▸ **DIRECTIONS**: Copy the data below word for word, starting at the line that contains "Given: Click the share icon in toolbar" and continuing through the final line.

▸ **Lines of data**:
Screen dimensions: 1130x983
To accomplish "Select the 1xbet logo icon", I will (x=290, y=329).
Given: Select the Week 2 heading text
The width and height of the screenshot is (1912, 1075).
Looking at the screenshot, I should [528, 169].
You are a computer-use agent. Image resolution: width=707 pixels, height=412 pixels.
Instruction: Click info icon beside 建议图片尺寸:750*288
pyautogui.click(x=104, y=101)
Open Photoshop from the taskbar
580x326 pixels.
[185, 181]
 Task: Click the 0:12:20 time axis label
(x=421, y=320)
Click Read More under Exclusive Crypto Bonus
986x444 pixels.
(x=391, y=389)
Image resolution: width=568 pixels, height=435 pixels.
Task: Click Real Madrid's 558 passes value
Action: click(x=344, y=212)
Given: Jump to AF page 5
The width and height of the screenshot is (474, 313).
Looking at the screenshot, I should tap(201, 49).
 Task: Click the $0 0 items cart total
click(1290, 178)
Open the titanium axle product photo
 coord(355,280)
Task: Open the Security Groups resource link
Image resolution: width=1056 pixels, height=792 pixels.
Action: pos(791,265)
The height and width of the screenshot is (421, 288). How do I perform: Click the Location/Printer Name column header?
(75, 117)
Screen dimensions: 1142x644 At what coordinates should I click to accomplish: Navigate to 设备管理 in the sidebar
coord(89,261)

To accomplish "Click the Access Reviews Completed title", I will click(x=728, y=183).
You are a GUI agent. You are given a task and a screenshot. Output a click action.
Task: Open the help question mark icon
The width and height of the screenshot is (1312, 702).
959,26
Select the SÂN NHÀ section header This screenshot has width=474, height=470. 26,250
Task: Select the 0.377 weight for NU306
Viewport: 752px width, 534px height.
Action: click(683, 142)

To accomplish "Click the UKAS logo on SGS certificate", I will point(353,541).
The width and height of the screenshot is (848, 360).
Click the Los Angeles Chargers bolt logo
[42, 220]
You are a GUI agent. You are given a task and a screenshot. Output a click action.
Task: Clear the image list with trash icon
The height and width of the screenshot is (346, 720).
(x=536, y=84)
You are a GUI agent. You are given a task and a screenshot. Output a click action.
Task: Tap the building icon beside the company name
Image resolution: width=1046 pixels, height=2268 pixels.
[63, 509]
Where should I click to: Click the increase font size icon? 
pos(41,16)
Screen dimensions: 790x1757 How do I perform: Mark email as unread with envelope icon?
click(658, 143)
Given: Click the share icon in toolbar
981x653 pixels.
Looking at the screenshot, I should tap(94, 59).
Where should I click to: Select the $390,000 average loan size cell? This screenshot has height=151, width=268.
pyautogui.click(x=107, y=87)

▸ **THE SOLUTION**:
Given: Click the share icon in toolbar
981x653 pixels.
Looking at the screenshot, I should tap(94, 59).
Where should I click to: Select the $390,000 average loan size cell? This screenshot has height=151, width=268.
pyautogui.click(x=107, y=87)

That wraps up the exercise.